Data supplied START

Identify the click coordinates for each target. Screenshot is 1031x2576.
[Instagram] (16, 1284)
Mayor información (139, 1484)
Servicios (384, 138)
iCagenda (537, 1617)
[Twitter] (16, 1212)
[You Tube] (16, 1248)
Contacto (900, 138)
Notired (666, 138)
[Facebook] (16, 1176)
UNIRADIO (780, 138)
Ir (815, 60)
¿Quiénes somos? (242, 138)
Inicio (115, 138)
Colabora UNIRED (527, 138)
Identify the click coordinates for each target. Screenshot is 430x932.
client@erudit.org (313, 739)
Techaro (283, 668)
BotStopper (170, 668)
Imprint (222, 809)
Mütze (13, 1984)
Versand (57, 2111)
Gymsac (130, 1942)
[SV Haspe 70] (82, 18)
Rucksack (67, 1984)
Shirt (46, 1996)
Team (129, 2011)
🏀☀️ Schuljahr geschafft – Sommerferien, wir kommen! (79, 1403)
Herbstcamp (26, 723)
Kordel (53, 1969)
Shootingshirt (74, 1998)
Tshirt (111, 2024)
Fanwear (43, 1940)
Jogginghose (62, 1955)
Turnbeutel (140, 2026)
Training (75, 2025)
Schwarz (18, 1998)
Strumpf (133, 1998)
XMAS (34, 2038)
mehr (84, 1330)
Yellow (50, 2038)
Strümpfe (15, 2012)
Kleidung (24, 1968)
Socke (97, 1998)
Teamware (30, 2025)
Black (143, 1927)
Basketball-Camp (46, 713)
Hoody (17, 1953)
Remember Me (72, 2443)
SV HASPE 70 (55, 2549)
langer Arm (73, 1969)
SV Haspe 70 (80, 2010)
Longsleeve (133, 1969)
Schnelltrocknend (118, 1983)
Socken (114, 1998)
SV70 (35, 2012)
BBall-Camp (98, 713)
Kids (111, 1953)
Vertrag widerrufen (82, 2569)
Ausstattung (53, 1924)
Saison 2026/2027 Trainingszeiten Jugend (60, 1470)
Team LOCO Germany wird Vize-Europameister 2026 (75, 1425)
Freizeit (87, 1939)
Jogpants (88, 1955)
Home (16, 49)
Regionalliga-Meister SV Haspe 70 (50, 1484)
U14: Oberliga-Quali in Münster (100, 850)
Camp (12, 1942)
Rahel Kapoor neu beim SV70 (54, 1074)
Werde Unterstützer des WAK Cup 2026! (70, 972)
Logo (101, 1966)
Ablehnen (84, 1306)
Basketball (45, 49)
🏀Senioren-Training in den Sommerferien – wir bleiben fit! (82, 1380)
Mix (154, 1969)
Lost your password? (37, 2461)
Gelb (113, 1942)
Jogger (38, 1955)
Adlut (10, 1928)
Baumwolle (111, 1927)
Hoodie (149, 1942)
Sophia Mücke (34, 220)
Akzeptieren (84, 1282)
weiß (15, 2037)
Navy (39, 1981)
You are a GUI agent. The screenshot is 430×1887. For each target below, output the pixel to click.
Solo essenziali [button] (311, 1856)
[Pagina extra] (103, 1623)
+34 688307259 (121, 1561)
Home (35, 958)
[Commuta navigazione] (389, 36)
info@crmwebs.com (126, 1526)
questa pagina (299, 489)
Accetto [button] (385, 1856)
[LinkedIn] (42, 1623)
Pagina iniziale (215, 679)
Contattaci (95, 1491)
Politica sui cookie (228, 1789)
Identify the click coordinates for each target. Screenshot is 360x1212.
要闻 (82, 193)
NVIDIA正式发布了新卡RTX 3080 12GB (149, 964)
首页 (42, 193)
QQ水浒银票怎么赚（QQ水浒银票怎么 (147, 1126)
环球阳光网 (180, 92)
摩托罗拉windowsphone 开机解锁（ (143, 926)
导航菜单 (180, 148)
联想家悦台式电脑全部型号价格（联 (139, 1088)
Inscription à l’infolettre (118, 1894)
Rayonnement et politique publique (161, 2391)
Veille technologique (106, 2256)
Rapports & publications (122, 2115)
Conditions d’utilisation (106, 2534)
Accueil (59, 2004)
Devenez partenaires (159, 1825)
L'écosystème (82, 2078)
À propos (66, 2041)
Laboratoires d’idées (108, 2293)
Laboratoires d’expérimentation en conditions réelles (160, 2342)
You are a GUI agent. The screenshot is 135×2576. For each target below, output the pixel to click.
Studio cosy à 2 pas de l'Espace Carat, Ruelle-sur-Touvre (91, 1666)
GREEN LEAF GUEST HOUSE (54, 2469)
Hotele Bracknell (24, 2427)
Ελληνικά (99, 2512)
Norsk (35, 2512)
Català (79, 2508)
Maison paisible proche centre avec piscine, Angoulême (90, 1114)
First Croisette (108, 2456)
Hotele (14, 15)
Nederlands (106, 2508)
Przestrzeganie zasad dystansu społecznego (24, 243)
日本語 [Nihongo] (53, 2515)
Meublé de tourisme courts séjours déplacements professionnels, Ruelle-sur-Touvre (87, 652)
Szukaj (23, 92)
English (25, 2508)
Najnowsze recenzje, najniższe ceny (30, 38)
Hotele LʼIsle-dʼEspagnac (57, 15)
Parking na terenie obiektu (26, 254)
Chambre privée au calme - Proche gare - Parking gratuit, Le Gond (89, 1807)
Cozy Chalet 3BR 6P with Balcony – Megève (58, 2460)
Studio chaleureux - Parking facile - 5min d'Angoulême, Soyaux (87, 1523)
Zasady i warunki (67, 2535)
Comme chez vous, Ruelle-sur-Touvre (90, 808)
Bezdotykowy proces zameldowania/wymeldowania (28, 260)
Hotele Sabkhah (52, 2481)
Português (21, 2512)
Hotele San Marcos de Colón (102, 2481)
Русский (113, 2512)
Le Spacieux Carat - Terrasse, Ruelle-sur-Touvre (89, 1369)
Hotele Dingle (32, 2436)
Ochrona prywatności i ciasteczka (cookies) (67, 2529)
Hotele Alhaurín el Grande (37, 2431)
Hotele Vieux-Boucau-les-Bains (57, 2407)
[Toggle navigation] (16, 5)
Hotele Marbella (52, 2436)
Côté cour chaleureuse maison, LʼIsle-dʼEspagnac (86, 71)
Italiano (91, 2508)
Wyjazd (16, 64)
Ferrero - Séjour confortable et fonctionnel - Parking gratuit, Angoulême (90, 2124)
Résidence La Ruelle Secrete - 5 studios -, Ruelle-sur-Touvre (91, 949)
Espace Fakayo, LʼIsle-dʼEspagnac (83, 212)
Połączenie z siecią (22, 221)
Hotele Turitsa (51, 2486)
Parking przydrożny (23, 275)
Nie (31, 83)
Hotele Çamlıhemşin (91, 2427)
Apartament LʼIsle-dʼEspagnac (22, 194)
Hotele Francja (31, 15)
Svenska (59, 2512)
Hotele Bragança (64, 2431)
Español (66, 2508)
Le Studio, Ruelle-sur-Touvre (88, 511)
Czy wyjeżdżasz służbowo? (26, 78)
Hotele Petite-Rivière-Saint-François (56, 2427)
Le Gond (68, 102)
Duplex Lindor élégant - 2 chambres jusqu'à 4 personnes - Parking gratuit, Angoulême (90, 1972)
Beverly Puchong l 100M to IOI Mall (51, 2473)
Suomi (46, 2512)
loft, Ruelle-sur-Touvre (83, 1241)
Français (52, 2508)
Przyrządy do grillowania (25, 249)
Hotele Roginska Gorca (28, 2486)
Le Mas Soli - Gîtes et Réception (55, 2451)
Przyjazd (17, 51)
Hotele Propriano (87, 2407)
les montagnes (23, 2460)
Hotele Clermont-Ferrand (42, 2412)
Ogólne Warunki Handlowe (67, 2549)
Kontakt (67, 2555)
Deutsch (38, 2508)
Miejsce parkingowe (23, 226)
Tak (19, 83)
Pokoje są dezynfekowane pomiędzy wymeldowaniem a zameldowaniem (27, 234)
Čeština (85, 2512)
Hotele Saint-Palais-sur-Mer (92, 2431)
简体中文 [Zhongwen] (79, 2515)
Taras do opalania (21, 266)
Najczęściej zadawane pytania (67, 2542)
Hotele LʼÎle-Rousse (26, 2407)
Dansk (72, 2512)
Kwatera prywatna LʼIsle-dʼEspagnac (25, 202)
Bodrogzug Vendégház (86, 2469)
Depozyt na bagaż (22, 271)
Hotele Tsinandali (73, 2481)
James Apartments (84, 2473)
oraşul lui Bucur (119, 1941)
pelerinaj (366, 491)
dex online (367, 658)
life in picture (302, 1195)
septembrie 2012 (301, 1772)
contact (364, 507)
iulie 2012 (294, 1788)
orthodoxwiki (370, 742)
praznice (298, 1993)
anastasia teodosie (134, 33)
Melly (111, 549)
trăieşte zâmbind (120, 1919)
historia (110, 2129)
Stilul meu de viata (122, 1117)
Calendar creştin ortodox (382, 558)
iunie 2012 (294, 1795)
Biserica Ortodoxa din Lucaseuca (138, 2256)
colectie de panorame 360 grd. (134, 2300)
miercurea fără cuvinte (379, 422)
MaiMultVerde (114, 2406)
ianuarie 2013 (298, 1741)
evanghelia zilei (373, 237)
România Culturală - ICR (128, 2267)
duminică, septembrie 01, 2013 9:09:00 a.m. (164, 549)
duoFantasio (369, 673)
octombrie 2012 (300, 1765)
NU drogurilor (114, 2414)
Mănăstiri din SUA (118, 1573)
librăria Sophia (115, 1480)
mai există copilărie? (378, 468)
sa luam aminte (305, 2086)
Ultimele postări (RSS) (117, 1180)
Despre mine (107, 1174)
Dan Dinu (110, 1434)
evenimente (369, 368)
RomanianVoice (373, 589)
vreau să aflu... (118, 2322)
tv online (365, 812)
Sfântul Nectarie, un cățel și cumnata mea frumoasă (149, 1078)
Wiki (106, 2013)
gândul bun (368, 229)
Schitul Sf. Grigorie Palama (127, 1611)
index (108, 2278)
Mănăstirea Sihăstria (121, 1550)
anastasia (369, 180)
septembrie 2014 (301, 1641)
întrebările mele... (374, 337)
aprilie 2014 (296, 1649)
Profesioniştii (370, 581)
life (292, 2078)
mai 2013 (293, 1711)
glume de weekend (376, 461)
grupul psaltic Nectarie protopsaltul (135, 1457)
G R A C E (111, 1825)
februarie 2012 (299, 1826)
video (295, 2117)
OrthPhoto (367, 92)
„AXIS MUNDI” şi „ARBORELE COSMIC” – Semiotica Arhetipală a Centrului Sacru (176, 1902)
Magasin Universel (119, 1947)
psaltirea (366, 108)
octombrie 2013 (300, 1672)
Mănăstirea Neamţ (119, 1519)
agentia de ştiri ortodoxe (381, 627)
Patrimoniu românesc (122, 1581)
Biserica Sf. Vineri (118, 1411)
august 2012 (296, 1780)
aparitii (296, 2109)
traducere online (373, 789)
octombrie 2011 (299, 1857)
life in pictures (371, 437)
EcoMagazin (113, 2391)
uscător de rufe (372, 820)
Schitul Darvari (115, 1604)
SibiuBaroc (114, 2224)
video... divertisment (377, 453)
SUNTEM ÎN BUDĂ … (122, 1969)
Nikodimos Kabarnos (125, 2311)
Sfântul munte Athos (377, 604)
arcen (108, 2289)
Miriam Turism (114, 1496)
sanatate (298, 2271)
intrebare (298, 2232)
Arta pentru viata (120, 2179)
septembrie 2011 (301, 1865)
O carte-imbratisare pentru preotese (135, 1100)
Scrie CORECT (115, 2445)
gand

Data supplied END

**Exercise objective**: In the records above, the line with "Mix (154, 1969)" marks the start and the line with "Accetto [button] (385, 1856)" marks the end; copy that stretch exactly, both lines included, and nothing else.

**Response for this exercise**:
Mix (154, 1969)
Lost your password? (37, 2461)
Gelb (113, 1942)
Jogger (38, 1955)
Adlut (10, 1928)
Baumwolle (111, 1927)
Hoodie (149, 1942)
Sophia Mücke (34, 220)
Akzeptieren (84, 1282)
weiß (15, 2037)
Navy (39, 1981)
You are a GUI agent. The screenshot is 430×1887. For each target below, output the pixel to click.
Solo essenziali [button] (311, 1856)
[Pagina extra] (103, 1623)
+34 688307259 (121, 1561)
Home (35, 958)
[Commuta navigazione] (389, 36)
info@crmwebs.com (126, 1526)
questa pagina (299, 489)
Accetto [button] (385, 1856)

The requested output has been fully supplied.